At least two other people seem to have seen the exact same symptoms that I did:

https://linuxacademy.com/community/posts/show/topic/26304-kubeadm-upgrade-plan-hangs
Someone on the kubeadm slack channel says "When I update my cluster with kubeadm from 1.10.0 to 1.10.1, kubeadm upgrade plan freeze"

kinbug sicluster-lifecycle

Source

danderson

👍3 ❤2

All 7 comments

I should also add: Kubernetes itself is working fine (control plane up, responsive, scheduling pods...).
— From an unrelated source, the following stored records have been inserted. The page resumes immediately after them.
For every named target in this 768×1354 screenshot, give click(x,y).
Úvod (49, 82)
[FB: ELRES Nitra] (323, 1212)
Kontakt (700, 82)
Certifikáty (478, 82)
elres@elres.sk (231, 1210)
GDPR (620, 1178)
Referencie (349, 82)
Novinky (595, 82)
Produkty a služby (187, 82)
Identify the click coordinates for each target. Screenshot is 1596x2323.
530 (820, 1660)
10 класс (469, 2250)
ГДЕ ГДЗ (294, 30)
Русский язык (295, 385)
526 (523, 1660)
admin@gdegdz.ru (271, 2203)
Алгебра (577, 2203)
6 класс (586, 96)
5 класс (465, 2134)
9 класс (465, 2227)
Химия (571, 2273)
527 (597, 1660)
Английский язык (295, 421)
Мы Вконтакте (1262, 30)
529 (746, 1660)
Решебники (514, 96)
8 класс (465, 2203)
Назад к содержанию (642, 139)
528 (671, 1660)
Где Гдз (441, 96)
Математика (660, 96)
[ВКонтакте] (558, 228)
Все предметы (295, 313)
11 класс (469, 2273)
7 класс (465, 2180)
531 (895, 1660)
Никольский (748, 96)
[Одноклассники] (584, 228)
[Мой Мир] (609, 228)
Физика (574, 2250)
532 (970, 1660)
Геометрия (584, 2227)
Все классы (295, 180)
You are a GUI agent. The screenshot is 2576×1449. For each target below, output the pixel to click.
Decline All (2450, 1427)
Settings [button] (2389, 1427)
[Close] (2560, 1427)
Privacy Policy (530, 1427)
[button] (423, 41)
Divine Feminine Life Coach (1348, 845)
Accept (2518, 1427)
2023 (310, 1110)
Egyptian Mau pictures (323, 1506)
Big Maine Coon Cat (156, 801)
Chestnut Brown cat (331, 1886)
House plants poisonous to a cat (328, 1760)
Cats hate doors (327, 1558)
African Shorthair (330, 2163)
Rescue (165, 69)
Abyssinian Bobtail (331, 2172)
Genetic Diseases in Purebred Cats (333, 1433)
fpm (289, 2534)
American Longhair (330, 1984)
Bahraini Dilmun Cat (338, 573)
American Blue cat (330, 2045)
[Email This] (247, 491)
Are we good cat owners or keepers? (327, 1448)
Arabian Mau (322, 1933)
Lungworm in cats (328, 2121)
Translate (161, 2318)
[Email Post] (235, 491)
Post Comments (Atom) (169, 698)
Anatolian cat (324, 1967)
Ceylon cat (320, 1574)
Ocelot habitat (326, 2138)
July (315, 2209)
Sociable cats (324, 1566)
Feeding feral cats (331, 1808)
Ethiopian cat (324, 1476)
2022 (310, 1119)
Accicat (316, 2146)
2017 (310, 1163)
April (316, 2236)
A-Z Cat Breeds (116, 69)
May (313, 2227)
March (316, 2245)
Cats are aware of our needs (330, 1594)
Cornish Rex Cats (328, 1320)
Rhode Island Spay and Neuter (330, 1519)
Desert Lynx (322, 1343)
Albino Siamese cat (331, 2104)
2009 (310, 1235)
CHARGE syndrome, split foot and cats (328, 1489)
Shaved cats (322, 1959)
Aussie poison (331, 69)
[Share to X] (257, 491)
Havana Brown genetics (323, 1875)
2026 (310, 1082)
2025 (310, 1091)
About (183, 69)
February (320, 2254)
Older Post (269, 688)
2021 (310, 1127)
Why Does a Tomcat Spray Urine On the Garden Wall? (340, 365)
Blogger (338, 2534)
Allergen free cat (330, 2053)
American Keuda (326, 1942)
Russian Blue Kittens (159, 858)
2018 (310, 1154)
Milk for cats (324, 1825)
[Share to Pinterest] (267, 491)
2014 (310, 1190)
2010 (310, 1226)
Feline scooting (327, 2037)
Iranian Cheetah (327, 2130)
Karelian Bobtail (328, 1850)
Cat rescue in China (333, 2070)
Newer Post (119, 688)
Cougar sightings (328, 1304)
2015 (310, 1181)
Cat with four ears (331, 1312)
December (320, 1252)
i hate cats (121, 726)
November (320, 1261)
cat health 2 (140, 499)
I also tried rebooting this machine in case there was any wedged state anywhere, but it didn't help.

@kubernetes/sig-cluster-lifecycle-bugs

danderson on 16 Apr 2018

@danderson: Reiterating the mentions to trigger a notification:
@kubernetes/sig-cluster-lifecycle-bugs

In response to this:

I should also add: Kubernetes itself is working fine (control plane up, responsive, scheduling pods...). I also tried rebooting this machine in case there was any wedged state anywhere, but it didn't help.

@kubernetes/sig-cluster-lifecycle-bugs

Instructions for interacting with me using PR comments are available here. If you have questions or suggestions related to my behavior, please file an issue against the kubernetes/test-infra repository.

k8s-ci-robot on 16 Apr 2018

@danderson Thank you for reporting, we are aware of 2 distinct upgrade bugs are working to get a fix in 1.10.2. I'm going to close this issue as a dupe.

/cc @liztio @detiber @stealthybox

timothysc on 16 Apr 2018

👍1

@timothysc this is currently undocumented in the other issues, but I was seeing this is morning with existing TLS clusters being unable to upgrade.

The root of this symptom is that the Etcd client used for the pre-upgrade check doesn't support TLS.

https://github.com/kubernetes/kubernetes/pull/62655 does address this case

stealthybox on 16 Apr 2018

@danderson Thank you for reporting, we are aware of 2 distinct upgrade bugs are working to get a fix in 1.10.2. I'm going to close this issue as a dupe.

I was unable to find the issues / PRs for these 2 upgrade bugs so I could track them, can someone reference them?